Don't Be Afraid of the Dark--Navigating Trusts Through NIIT
January 14, 2016
By Karen Goldberg, JD, LLM
Continuing with our reports from the 2016 Heckerling Institute on Estate Planning
Robert Romanoff of Levenfeld Pearlstein, LLC discussed the implications of the net investment income tax (“NIIT”) on the design, creation and administration of trusts and suggested that trusts should be designed and administered with a focus on minimizing the NIIT to the extent consistent with the grantor’s intent.
In the case of trusts primarily consisting of investment assets, this tax can impede the growth of the trust assets. Most strategies to reduce a trust’s exposure to NIIT involve the current distribution of income to beneficiaries who won’t be subject to the NIIT, something that may be contrary to the grantor’s objective of creating a long-term generation-skipping trust to minimize the exposure of the assets to estate tax.
Mr. Romanoff suggested that a single trust for the collective benefit of a group of beneficiaries (a “one-pot trust”) is better from a NIIT perspective than separate trusts for each beneficiary. This is because with a one-pot trust, the trustee can time distributions and allocate income among beneficiaries who may not be subject to NIIT, whereas with a separate trust for each beneficiary that opportunity would be limited. In addition, he suggested that distributions to younger family members, rather than their parents, can be attractive from a tax perspective because even though the kiddie tax would apply to the distribution, it would not be subject to the NIIT unless the minor had a significant amount of net investment income which in most cases would be unlikely.
Mr.

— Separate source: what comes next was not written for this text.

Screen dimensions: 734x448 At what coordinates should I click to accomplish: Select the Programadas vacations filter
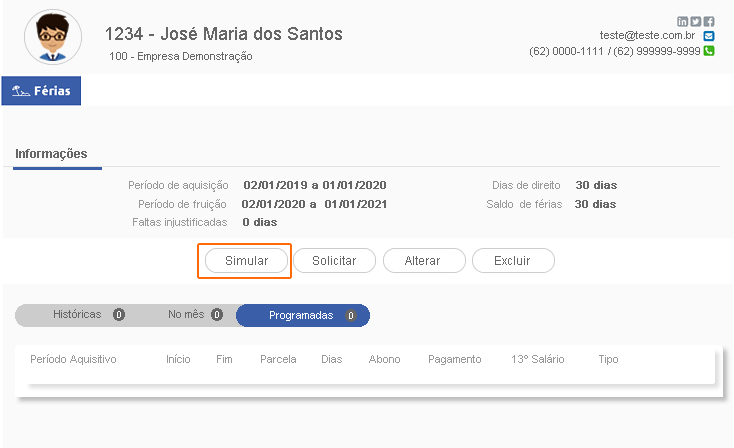coord(301,315)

Romanoff also suggested that practitioners should consider changing how they draft distribution standards. The use of an ascertainable standard, even though attractive for other reasons, may not allow for planning to minimize the NIIT. With such a standard, the trustee may not have discretion to make distributions to beneficiaries in an effort to reduce the trust’s NIIT. To give a trustee greater flexibility with respect to distributions, Mr. Romanoff suggested a non-ascertainable “best interests” standard for distributions.
Finally, Mr. Romanoff addressed the importance of the selection of trustees, especially if the trust holds a business interest. The choice of trustee in the case of a non-grantor trust will control whether the income/loss from a business interest is passive or not. This is because whether the trust materially participates in an activity depends upon the trustee’s level of participation.